What you need to do: Give back exactly the lines from the one that holds "Task: Switch to the Documents tab" through the final line of the data; omit the pictures and add nothing.
Supplied data Start Marker
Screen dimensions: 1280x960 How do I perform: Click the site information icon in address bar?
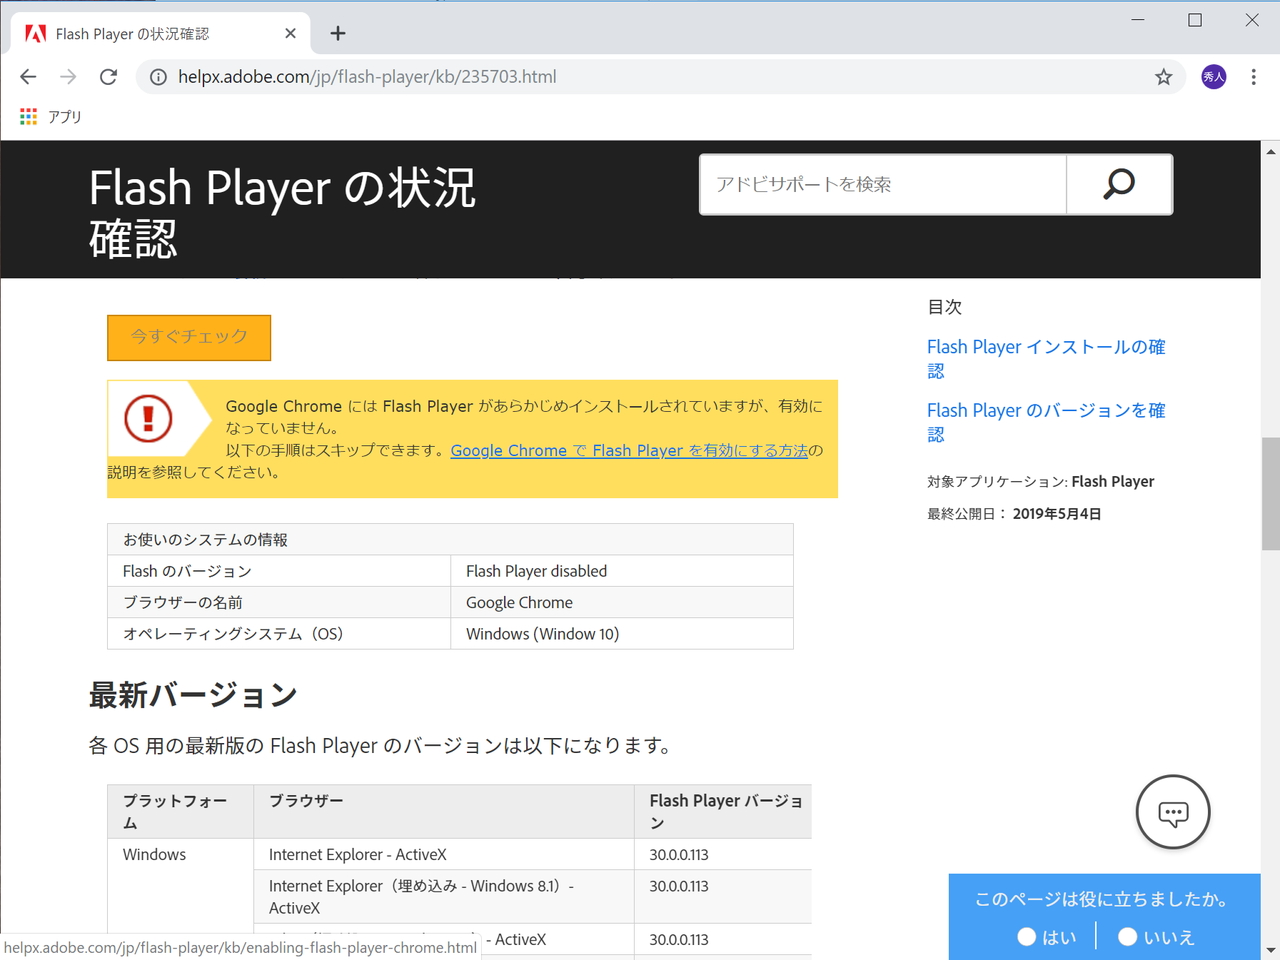point(158,76)
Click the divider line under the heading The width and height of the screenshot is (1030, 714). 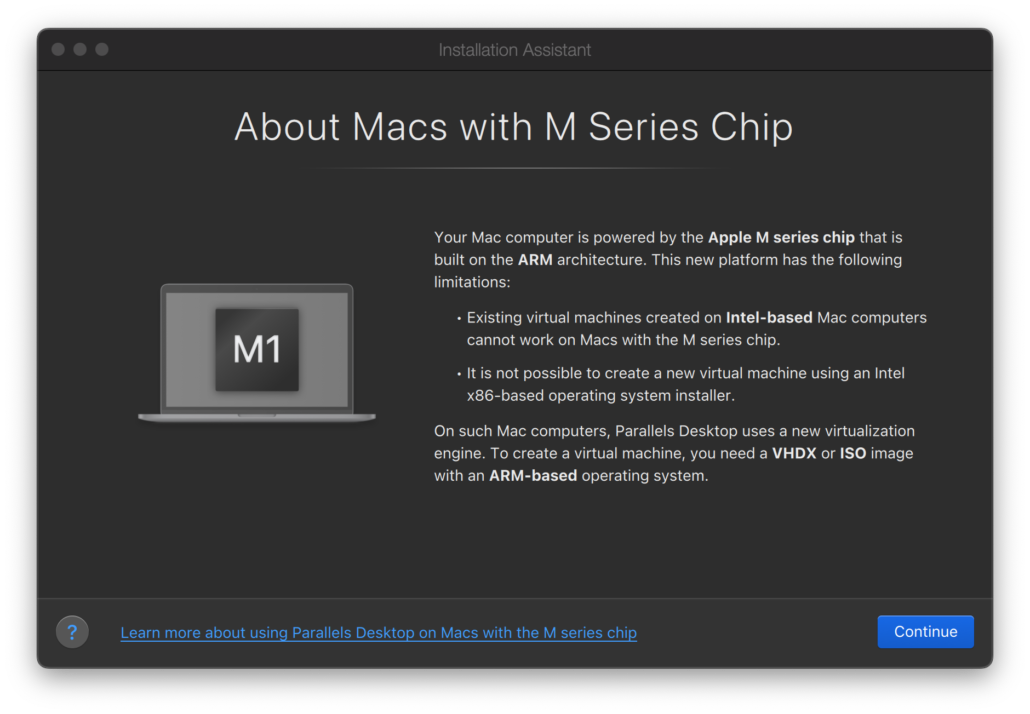point(514,168)
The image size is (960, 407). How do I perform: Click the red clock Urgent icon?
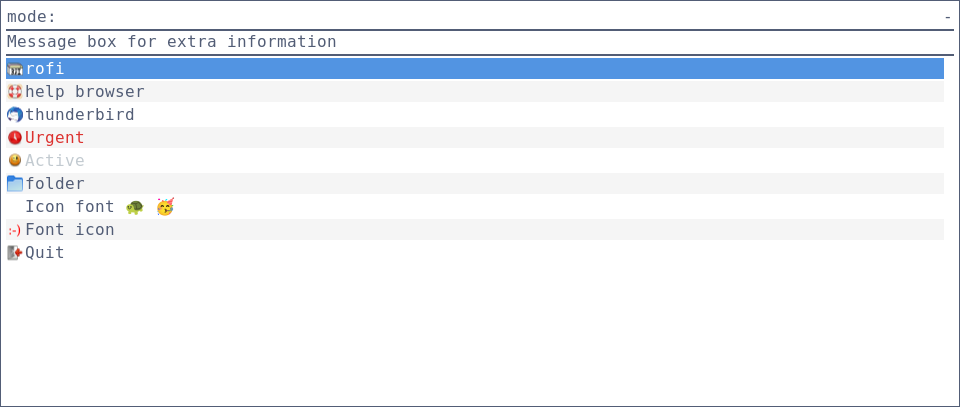[x=15, y=138]
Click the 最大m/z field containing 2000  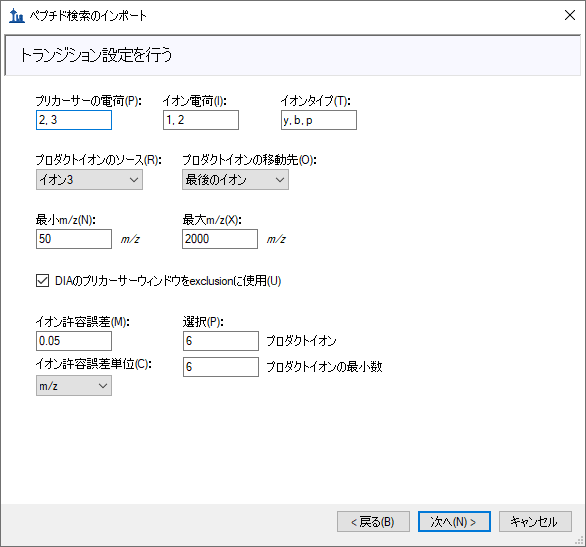(x=220, y=239)
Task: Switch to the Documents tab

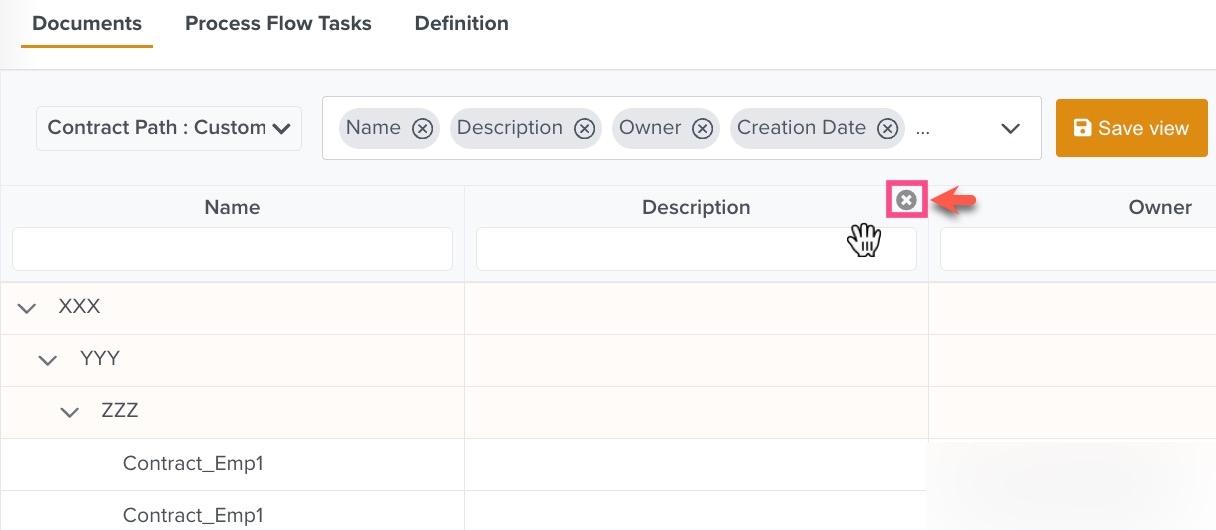Action: pyautogui.click(x=87, y=23)
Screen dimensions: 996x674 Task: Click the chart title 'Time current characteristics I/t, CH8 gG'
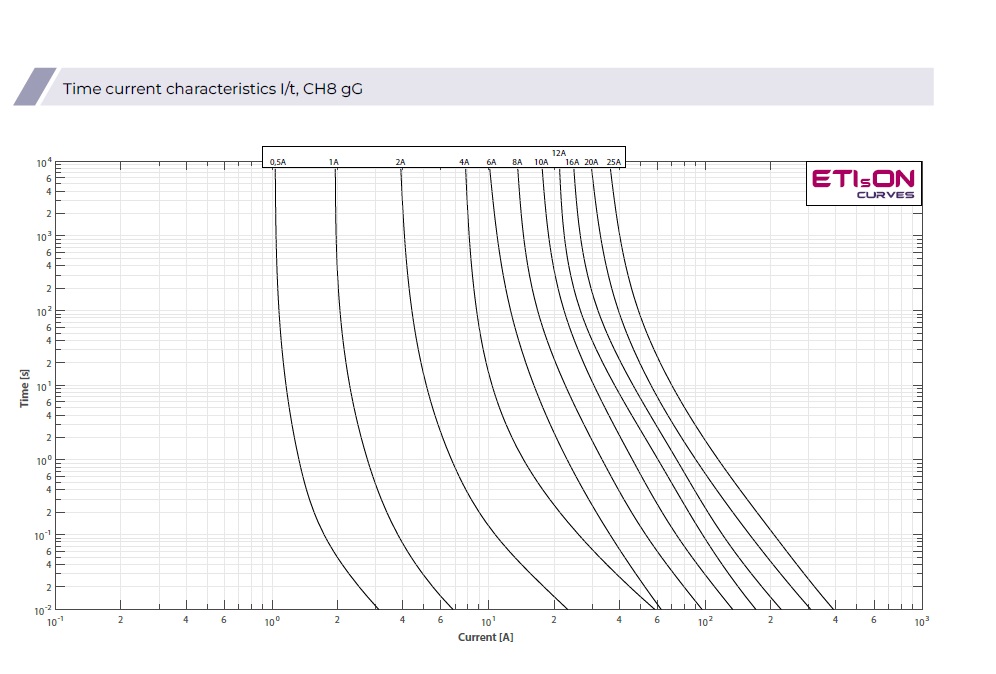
Supplied data End Marker
Solution to this task:
Task: Switch to the Documents tab

Action: pyautogui.click(x=87, y=23)
Screen dimensions: 996x674 Task: Click the chart title 'Time current characteristics I/t, CH8 gG'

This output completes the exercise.